## The task
Rewrite the material below, changing every "Locate an element" to "Find an element" and keeping everything else the same.

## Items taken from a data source
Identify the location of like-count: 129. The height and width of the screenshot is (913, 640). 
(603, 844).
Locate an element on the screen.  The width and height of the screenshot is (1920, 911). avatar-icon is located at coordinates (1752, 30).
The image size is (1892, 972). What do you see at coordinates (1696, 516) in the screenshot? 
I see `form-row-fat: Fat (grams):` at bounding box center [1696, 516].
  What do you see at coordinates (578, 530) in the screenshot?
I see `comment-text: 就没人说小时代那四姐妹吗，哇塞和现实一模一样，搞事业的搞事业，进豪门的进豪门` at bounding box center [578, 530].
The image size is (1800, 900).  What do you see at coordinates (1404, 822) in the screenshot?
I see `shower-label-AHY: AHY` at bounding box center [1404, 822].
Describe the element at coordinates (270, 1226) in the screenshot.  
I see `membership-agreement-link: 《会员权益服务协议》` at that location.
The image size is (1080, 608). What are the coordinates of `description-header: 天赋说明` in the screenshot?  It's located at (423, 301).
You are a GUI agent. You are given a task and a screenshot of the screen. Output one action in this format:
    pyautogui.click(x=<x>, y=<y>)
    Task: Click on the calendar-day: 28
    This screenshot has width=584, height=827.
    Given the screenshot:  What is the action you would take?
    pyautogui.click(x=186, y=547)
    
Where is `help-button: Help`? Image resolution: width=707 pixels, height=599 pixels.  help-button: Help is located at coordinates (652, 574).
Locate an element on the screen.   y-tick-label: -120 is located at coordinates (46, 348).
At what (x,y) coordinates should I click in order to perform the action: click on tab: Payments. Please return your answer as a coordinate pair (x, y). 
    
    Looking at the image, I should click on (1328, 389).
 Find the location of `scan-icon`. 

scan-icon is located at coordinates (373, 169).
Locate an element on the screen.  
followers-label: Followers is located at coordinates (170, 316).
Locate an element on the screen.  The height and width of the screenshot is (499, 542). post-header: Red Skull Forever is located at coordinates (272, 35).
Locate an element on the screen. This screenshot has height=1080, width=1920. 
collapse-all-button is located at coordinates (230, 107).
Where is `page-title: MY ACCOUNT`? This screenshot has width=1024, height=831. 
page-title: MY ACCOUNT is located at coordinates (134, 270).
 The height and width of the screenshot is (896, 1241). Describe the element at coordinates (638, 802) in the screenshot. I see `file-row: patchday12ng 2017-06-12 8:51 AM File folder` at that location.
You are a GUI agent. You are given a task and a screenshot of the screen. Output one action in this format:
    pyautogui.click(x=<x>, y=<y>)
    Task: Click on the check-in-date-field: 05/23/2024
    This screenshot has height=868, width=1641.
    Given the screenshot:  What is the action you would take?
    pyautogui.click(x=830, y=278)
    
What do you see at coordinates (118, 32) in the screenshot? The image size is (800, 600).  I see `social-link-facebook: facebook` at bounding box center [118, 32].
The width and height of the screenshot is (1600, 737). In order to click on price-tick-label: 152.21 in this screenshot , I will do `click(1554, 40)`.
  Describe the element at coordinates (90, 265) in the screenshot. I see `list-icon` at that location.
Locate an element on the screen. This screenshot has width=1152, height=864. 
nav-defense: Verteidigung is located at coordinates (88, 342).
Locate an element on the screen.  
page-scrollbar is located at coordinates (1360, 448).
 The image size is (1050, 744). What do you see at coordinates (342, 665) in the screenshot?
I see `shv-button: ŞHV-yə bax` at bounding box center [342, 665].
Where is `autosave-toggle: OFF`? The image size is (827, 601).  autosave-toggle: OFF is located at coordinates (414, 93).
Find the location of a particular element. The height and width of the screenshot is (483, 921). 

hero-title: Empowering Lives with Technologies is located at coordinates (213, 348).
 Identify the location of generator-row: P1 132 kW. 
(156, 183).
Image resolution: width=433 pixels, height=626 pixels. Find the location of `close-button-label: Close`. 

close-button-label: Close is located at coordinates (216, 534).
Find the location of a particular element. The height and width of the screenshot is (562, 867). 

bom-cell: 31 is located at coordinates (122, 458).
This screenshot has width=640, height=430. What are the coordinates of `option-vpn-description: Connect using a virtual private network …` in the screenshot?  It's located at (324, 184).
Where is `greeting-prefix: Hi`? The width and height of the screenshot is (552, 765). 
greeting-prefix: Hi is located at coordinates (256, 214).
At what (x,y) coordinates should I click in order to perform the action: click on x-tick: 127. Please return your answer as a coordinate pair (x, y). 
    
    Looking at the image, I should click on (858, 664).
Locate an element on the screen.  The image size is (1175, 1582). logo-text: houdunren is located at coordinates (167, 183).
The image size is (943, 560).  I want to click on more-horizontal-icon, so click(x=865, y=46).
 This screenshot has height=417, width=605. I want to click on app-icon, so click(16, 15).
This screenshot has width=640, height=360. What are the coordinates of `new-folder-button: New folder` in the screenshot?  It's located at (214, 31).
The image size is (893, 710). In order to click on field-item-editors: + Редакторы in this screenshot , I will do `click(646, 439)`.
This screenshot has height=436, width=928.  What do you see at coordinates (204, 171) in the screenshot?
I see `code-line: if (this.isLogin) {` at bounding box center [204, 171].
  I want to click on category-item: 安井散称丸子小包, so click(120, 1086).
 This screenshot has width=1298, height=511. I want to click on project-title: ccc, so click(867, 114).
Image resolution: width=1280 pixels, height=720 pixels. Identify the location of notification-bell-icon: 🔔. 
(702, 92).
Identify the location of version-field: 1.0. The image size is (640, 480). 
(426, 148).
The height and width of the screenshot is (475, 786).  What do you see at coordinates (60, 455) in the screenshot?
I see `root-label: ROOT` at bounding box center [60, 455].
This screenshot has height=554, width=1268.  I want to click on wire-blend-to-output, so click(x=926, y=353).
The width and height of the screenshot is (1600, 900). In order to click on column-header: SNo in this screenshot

## Output below
Identify the location of like-count: 129. The height and width of the screenshot is (913, 640). 
(603, 844).
Find an element on the screen.  The width and height of the screenshot is (1920, 911). avatar-icon is located at coordinates (1752, 30).
The image size is (1892, 972). What do you see at coordinates (1696, 516) in the screenshot? 
I see `form-row-fat: Fat (grams):` at bounding box center [1696, 516].
  What do you see at coordinates (578, 530) in the screenshot?
I see `comment-text: 就没人说小时代那四姐妹吗，哇塞和现实一模一样，搞事业的搞事业，进豪门的进豪门` at bounding box center [578, 530].
The image size is (1800, 900).  What do you see at coordinates (1404, 822) in the screenshot?
I see `shower-label-AHY: AHY` at bounding box center [1404, 822].
Describe the element at coordinates (270, 1226) in the screenshot.  
I see `membership-agreement-link: 《会员权益服务协议》` at that location.
The image size is (1080, 608). What are the coordinates of `description-header: 天赋说明` in the screenshot?  It's located at (423, 301).
You are a GUI agent. You are given a task and a screenshot of the screen. Output one action in this format:
    pyautogui.click(x=<x>, y=<y>)
    Task: Click on the calendar-day: 28
    This screenshot has width=584, height=827.
    Given the screenshot:  What is the action you would take?
    pyautogui.click(x=186, y=547)
    
Where is `help-button: Help`? Image resolution: width=707 pixels, height=599 pixels.  help-button: Help is located at coordinates (652, 574).
Find an element on the screen.   y-tick-label: -120 is located at coordinates (46, 348).
At what (x,y) coordinates should I click in order to perform the action: click on tab: Payments. Please return your answer as a coordinate pair (x, y). 
    
    Looking at the image, I should click on (1328, 389).
 Find the location of `scan-icon`. 

scan-icon is located at coordinates (373, 169).
Find an element on the screen.  
followers-label: Followers is located at coordinates (170, 316).
Find an element on the screen.  The height and width of the screenshot is (499, 542). post-header: Red Skull Forever is located at coordinates (272, 35).
Find an element on the screen. This screenshot has height=1080, width=1920. 
collapse-all-button is located at coordinates (230, 107).
Where is `page-title: MY ACCOUNT`? This screenshot has width=1024, height=831. 
page-title: MY ACCOUNT is located at coordinates (134, 270).
 The height and width of the screenshot is (896, 1241). Describe the element at coordinates (638, 802) in the screenshot. I see `file-row: patchday12ng 2017-06-12 8:51 AM File folder` at that location.
You are a GUI agent. You are given a task and a screenshot of the screen. Output one action in this format:
    pyautogui.click(x=<x>, y=<y>)
    Task: Click on the check-in-date-field: 05/23/2024
    This screenshot has height=868, width=1641.
    Given the screenshot:  What is the action you would take?
    pyautogui.click(x=830, y=278)
    
What do you see at coordinates (118, 32) in the screenshot? The image size is (800, 600).  I see `social-link-facebook: facebook` at bounding box center [118, 32].
The width and height of the screenshot is (1600, 737). In order to click on price-tick-label: 152.21 in this screenshot , I will do `click(1554, 40)`.
  Describe the element at coordinates (90, 265) in the screenshot. I see `list-icon` at that location.
Find an element on the screen. This screenshot has width=1152, height=864. 
nav-defense: Verteidigung is located at coordinates (88, 342).
Find an element on the screen.  
page-scrollbar is located at coordinates (1360, 448).
 The image size is (1050, 744). What do you see at coordinates (342, 665) in the screenshot?
I see `shv-button: ŞHV-yə bax` at bounding box center [342, 665].
Where is `autosave-toggle: OFF`? The image size is (827, 601).  autosave-toggle: OFF is located at coordinates (414, 93).
Find the location of a particular element. The height and width of the screenshot is (483, 921). 

hero-title: Empowering Lives with Technologies is located at coordinates (213, 348).
 Identify the location of generator-row: P1 132 kW. 
(156, 183).
Image resolution: width=433 pixels, height=626 pixels. Find the location of `close-button-label: Close`. 

close-button-label: Close is located at coordinates (216, 534).
Find the location of a particular element. The height and width of the screenshot is (562, 867). 

bom-cell: 31 is located at coordinates (122, 458).
This screenshot has width=640, height=430. What are the coordinates of `option-vpn-description: Connect using a virtual private network …` in the screenshot?  It's located at (324, 184).
Where is `greeting-prefix: Hi`? The width and height of the screenshot is (552, 765). 
greeting-prefix: Hi is located at coordinates (256, 214).
At what (x,y) coordinates should I click in order to perform the action: click on x-tick: 127. Please return your answer as a coordinate pair (x, y). 
    
    Looking at the image, I should click on (858, 664).
Find an element on the screen.  The image size is (1175, 1582). logo-text: houdunren is located at coordinates (167, 183).
The image size is (943, 560).  I want to click on more-horizontal-icon, so click(x=865, y=46).
 This screenshot has height=417, width=605. I want to click on app-icon, so click(16, 15).
This screenshot has width=640, height=360. What are the coordinates of `new-folder-button: New folder` in the screenshot?  It's located at (214, 31).
The image size is (893, 710). In order to click on field-item-editors: + Редакторы in this screenshot , I will do `click(646, 439)`.
This screenshot has height=436, width=928.  What do you see at coordinates (204, 171) in the screenshot?
I see `code-line: if (this.isLogin) {` at bounding box center [204, 171].
  I want to click on category-item: 安井散称丸子小包, so click(120, 1086).
 This screenshot has width=1298, height=511. I want to click on project-title: ccc, so click(867, 114).
Image resolution: width=1280 pixels, height=720 pixels. Identify the location of notification-bell-icon: 🔔. 
(702, 92).
Identify the location of version-field: 1.0. The image size is (640, 480). 
(426, 148).
The height and width of the screenshot is (475, 786).  What do you see at coordinates (60, 455) in the screenshot?
I see `root-label: ROOT` at bounding box center [60, 455].
This screenshot has height=554, width=1268.  I want to click on wire-blend-to-output, so click(x=926, y=353).
The width and height of the screenshot is (1600, 900). In order to click on column-header: SNo in this screenshot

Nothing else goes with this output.